Loss of species also illustrates how inter-dependent are the living creatures that we share our planet with. One of the most immediate results of loss of species is loss of the basic building blocks of healthy ecosystems - food, air and water. When that occurs we are almost always faced with a true disaster. Not only does extinction result in irrevocable losses it also spawns similar events in locales that can be literally half a world away. Global warming results in increased temperatures in the Arctic. These increased temperatures result in melting of the ice which has covered the Arctic Ocean for millennia. The loss of the fresh water which has been shielded from being contaminated by interaction with salt water then renders the watersheds unable to sustain the pelagic fish that roam the world's oceans and reef fish that populate near shore waters. And so it goes.
One human activity that supplements and sustains human beings is agriculture. Because of its position in human existence growing food and protecting water, air and food is the subject of a large majority of scientific studies. Working the land, and the water, is among the most profound examples of humans modifying nature while at the same time being a factor in causing extinctions. While science supports agriculture studying nature produces higher yields. Unfortunately it also produces more damage to natural systems and production. The basic question then becomes how do we harvest our natural resources without depleting them to the point of destruction?
WHAT WE CAN DO
Most scientists report that we are in the sixth major extinction in the natural history of planet Earth. This is a huge existential crisis. Fortunately, it is also a huge motivator and is more and more the subject of major campaigns to get the loss of species under control. One of these efforts is a result of the Biden administrations' "all in" effort known as the Civilian Climate Corps. Unlike earlier efforts the current Civilian Climate Corps aims to reduce the current extinction crisis by focusing on climate and its effects on not only species extinction but all areas that make up our climate crisis. It gets individuals working to strengthen the existing climate science, programs and actions the ability to "think global and act local". According to the CCC mission stateament, the effort will "conserve and restore public lands and waters, bolster community resilience, increase reforestation, increase carbon sequestration in the agricultural sector, protect biodiversity, improve access to recreation, and address the changing climate."

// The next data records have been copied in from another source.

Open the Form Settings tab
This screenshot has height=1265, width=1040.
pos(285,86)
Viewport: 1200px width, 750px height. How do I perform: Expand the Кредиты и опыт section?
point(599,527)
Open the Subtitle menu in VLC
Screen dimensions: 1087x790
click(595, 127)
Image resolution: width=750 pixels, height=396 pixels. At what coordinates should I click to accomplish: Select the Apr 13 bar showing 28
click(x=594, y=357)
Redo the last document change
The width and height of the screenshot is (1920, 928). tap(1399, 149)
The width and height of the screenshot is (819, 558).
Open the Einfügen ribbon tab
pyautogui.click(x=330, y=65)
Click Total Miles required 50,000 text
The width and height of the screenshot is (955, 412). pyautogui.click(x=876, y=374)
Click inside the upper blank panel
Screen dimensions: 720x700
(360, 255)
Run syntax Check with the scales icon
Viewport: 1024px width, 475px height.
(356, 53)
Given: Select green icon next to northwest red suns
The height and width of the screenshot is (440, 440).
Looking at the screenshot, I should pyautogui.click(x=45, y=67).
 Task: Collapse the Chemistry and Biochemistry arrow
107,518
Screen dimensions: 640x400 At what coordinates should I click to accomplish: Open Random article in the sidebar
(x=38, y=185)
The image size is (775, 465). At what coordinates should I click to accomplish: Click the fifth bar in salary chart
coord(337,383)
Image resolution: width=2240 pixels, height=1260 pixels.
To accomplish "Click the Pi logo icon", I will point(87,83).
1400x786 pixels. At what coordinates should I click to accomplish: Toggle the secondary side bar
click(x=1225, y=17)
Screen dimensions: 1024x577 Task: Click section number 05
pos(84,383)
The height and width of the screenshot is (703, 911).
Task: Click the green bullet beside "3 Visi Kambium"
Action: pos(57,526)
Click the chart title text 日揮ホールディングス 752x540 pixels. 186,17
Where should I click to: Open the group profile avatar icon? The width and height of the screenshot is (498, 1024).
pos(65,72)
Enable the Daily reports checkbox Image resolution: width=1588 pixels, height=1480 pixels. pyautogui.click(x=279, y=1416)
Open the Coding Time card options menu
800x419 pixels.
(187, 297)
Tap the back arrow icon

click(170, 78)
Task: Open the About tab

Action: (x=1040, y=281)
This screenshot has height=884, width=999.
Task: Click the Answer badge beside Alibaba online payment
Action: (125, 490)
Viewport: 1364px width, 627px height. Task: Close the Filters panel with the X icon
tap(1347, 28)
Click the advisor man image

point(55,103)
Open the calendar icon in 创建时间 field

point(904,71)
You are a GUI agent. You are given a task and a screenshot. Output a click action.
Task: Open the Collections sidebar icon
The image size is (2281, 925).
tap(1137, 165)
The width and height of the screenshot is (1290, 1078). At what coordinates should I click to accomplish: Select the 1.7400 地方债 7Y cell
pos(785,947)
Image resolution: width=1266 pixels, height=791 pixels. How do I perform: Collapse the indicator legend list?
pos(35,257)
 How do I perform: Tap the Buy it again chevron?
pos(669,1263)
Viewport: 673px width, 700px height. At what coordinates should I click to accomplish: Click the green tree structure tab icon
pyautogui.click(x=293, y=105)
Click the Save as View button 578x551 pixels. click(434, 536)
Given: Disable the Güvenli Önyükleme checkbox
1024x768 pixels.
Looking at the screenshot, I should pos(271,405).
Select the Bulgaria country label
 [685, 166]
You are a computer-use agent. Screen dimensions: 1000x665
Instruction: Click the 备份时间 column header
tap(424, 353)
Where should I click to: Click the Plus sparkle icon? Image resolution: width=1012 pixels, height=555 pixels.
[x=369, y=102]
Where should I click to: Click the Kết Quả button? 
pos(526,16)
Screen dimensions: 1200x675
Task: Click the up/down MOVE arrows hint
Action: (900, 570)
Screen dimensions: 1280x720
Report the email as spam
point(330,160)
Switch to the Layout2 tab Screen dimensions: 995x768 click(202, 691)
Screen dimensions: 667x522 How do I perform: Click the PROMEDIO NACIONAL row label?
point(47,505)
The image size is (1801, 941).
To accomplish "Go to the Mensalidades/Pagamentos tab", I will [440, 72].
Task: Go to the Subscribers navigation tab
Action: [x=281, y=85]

One of the core elements in this organization will be the creation of millions of skilled, professional jobs. US workers who lack the education, skills and experience to participate in today's economy will be eligible for an update. The Civilian Climate Corps will create and apply both new and existing strategies to deal with our global warming crisis while at the same time it will replace municipal water systems with lead pipes, reform agriculture with regenerative operations, cleanse the air by reducing reliance on fossil fuels in favor of renewables and on and on.
The best news is that CCC is not the only game in town. One of our oldest public interest organizations, the National Geographic Society, has been campaigning on behalf of endangered species simce 1888.CLICK HERE to visit their website which features some of the most spectacular wildlife photography anywhere. They, along with scores of old and new citizens groups, will be will be ablw to work together and give their work a more inclusive mission and accoomplishments. CLICK HERE For the results of a Google search for "INTERNATIONAL ENVIRONMENTAL GROUPS."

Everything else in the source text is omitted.